====== Given information ======

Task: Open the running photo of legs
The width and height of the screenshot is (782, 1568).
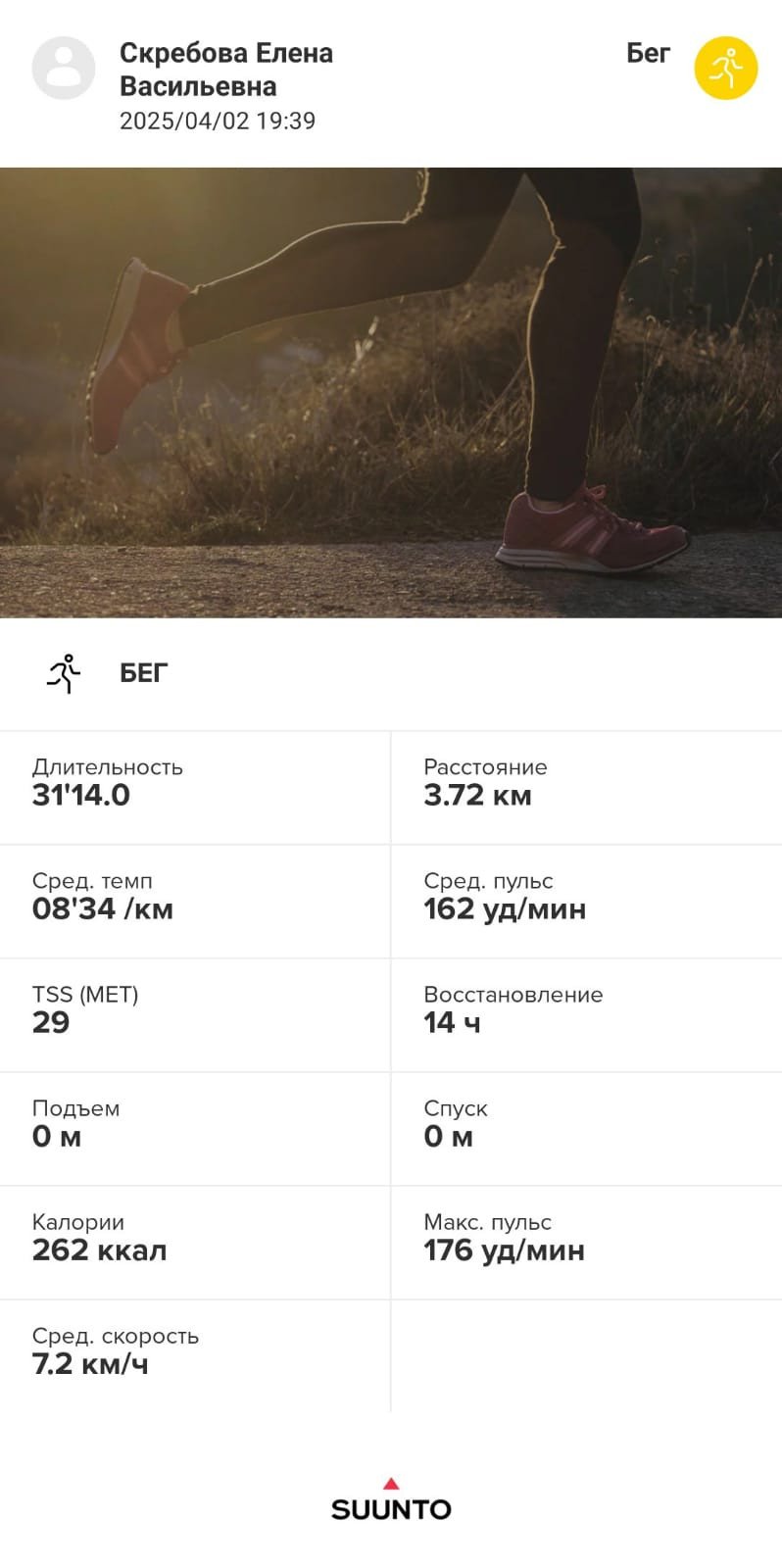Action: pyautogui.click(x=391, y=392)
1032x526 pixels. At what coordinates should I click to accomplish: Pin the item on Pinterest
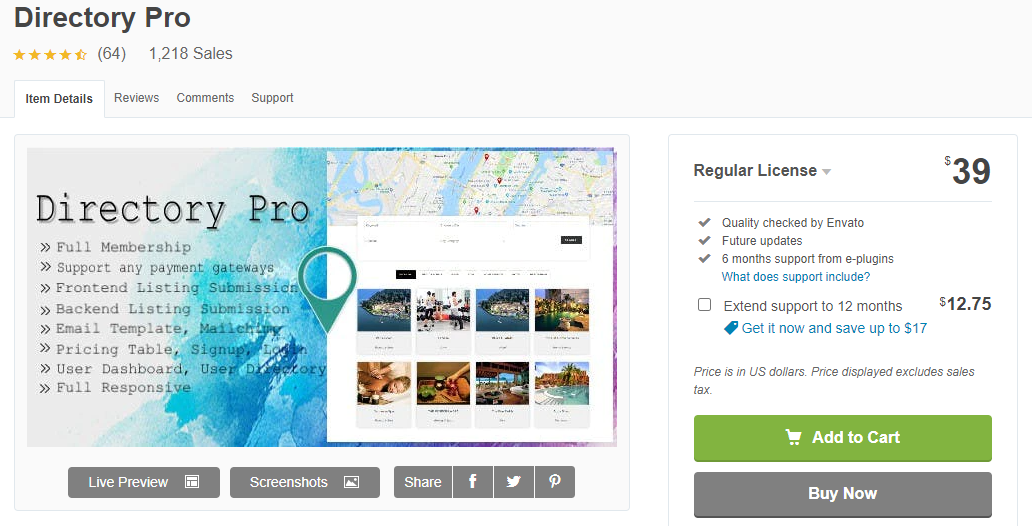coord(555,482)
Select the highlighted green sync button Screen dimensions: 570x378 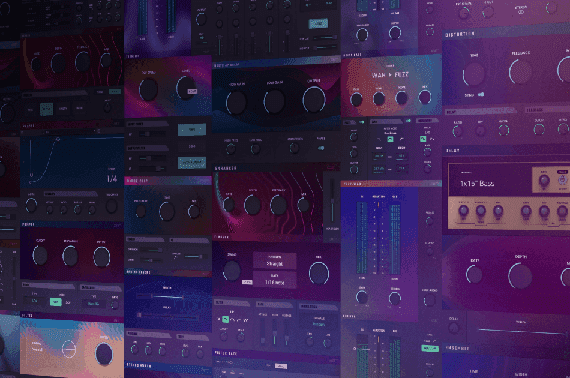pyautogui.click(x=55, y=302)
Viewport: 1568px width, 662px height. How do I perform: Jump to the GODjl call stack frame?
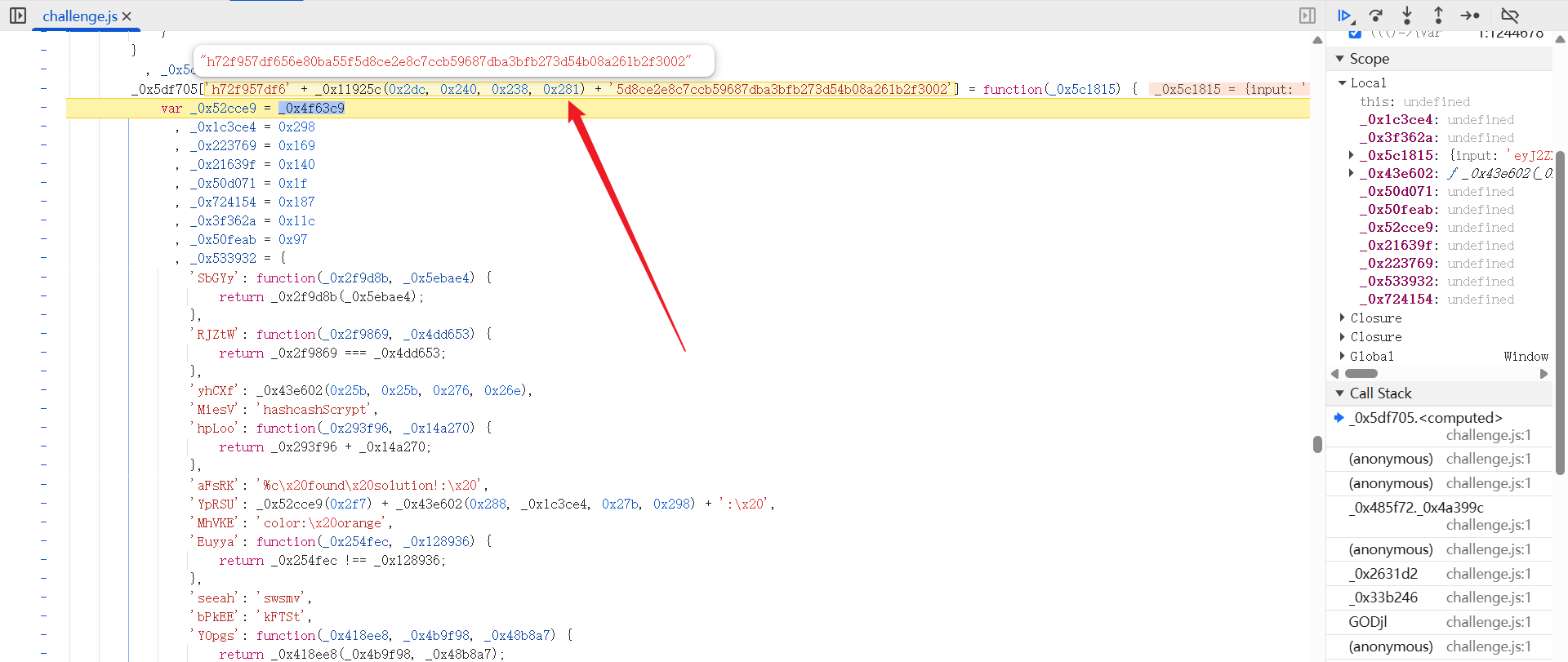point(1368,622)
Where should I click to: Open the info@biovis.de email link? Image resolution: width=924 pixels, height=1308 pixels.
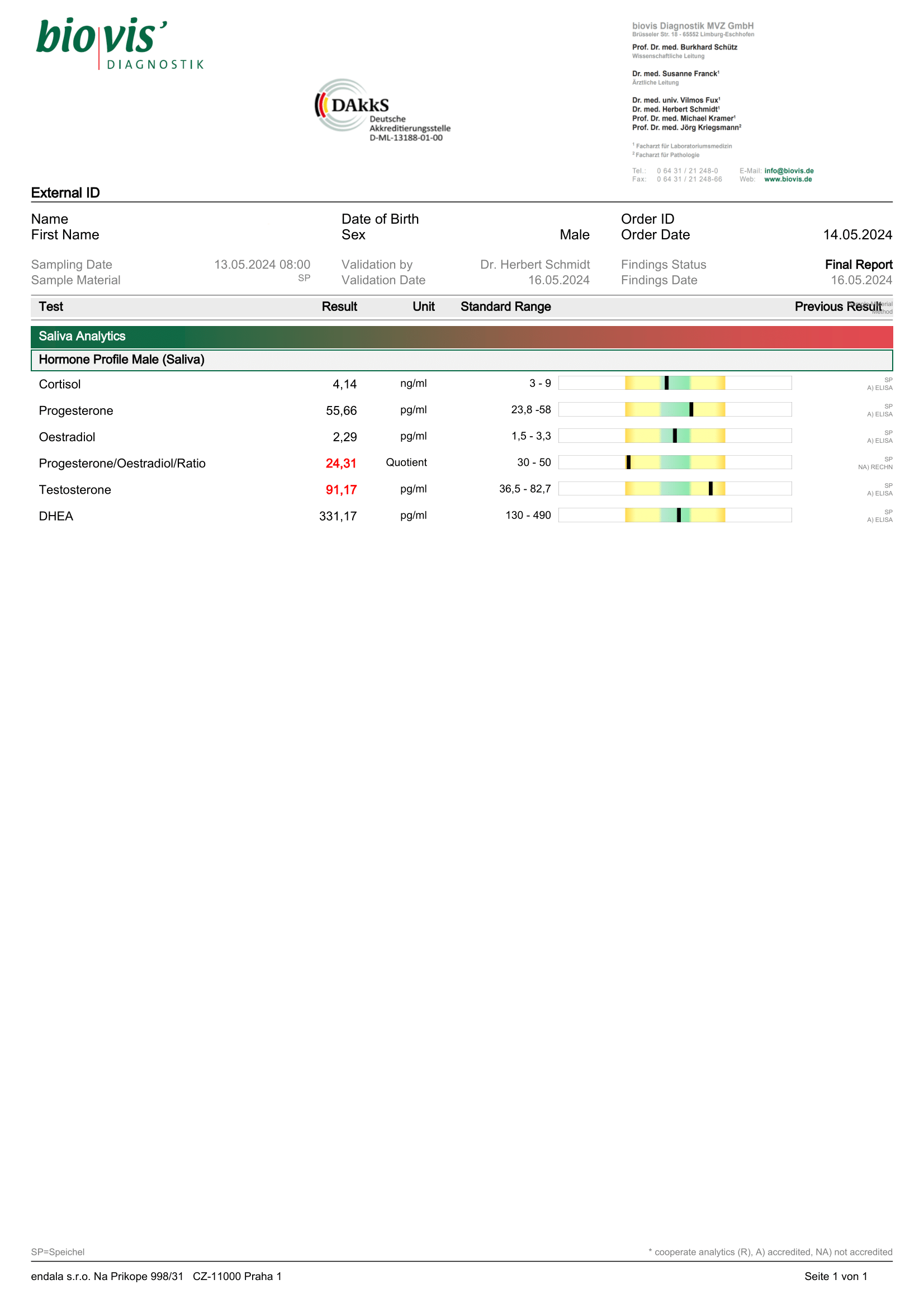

======

▶ **Assignment**: Give again, word for word, the line that contains "Viewport: 1568px width, 662px" and every line after it through the end of the entries; omit the pictures.

▶ **Output of the exercise**:
Viewport: 1568px width, 662px height. How do I perform: Jump to the GODjl call stack frame?
point(1368,622)
Where should I click to: Open the info@biovis.de email link? Image resolution: width=924 pixels, height=1308 pixels.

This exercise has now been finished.